I fired up a lab to simulate the scenario. I created Cosmos DB account in North Europe. I replicated the Cosmos DB account to East US. I created a VNet in North Europe and connected the account to the VNet using a Private Endpoint.

Here’s what the VNet connected devices looks like:

As you can see, the clients in/peered with the North Europe VNet can access their local replica and the East US replica via the local Private Endpoint.

I created a second VNet in East US. Now the important bit: I connected the same Cosmos Account to the VNet in East US. When you check out the connected devices in the East US VNet then you can see that clients in/peered to the North America VNet can connect to the local and remote replica via the local Private Endpoint:

DNS

Let’s have a look at the DNS configurations in Private Endpoints. Here is the one in North Europe:

If we enable the DNS zone configuration feature to auto-register the Private Endpoint in Azure Private DNS, then each of the above FQDNs will be registered and they will resolve to the North Europe NIC. Sounds OK.

Here is the one in East US:

If we enable the DNS zone configuration feature to auto-register the Private Endpoint in Azure Private DNS, then each of the above FQDNs will be registered and they will resolve to the East US NIC. Hmm.

If each region has its own Private DNS Zones then all is fine.
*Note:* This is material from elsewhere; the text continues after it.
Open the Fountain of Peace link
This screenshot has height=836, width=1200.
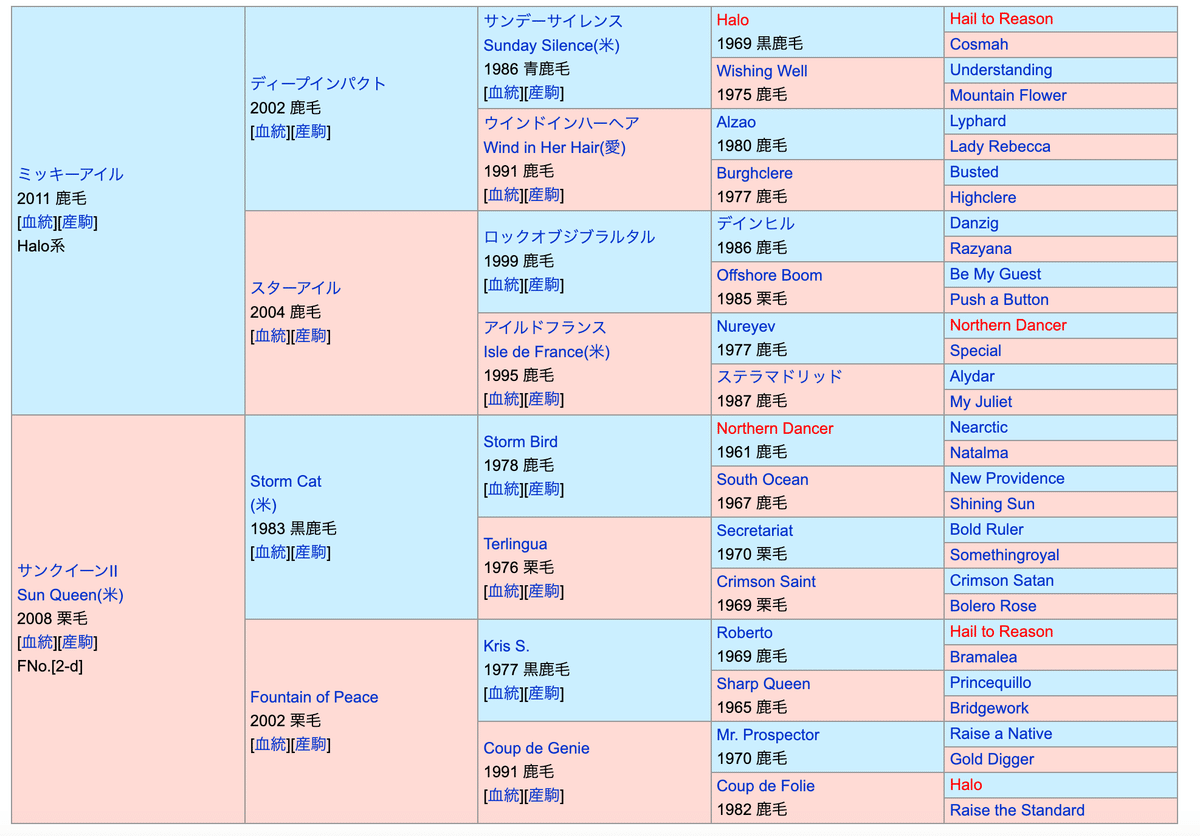coord(314,697)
If you use Private DNS zones per workload or per region then you can stop reading now.

But what if you have more than just this workload and you want to enable full name resolution across workloads and across regions? In that case, you probably (like me) run central Private DNS Zones that all Private Endpoints register with no matter what region they are deployed into. What happens now?
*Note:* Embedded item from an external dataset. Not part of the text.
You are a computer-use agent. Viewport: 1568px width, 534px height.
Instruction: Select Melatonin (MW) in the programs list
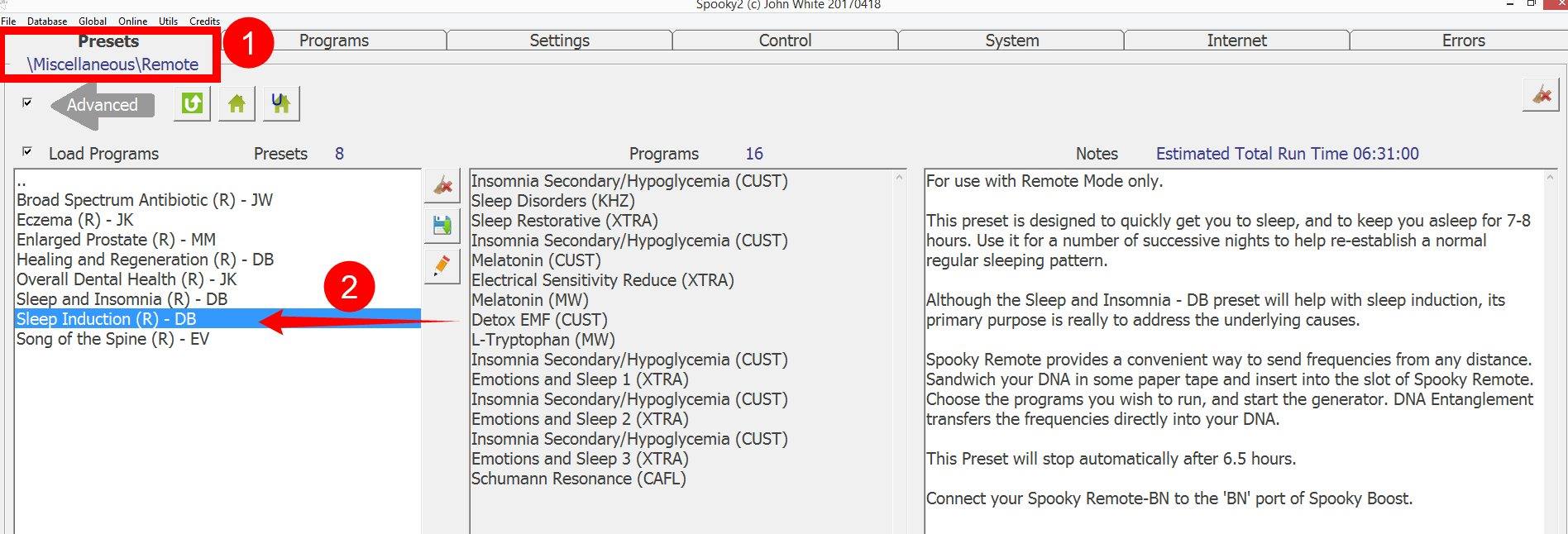click(x=530, y=300)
Here I have set up a DNS zone configuration for the North Europe Private Endpoint:

Now we will attempt to add the East US Private Endpoint:

Uh-oh! The records are already registered and cannot be registered again.
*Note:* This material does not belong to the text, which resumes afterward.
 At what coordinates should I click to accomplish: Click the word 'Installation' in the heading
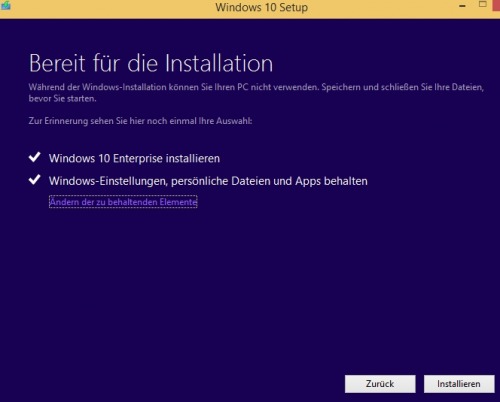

WARNING: I am not a Cosmos DB expert!

It seems to me that using the DNS Zone configuration feature will not work for you in the globally shared Private DNS Zone scenario. You are going to have to configure DNS as follows:

  • The global account FQDN will resolve to your primary region.
  • The North Europe FQDN will resolve to the North Europe Private Endpoint. Clients in North Europe will use the North Europe FQDN.
  • The East US FQDN will resolve to the East US Private Endpoint. Clients in East US will use the East US FQDN.

This means that you must manage the DNS record registrations, either manually or as code:

  1. Register the account record with the “primary” resource/Private Endpoint IP address: 10.1.04.
  2. Register the North Europe record with the North Europe Private Endpoint IP: 10.1.0.5.
  3. Register the East US record with the East US Private Endpoint IP: 10.2.0.6.

This will mean that clients in one region that try to access another region (via failover) will require global VNet peering and NSG/firewall access to the remote Private Endpoint.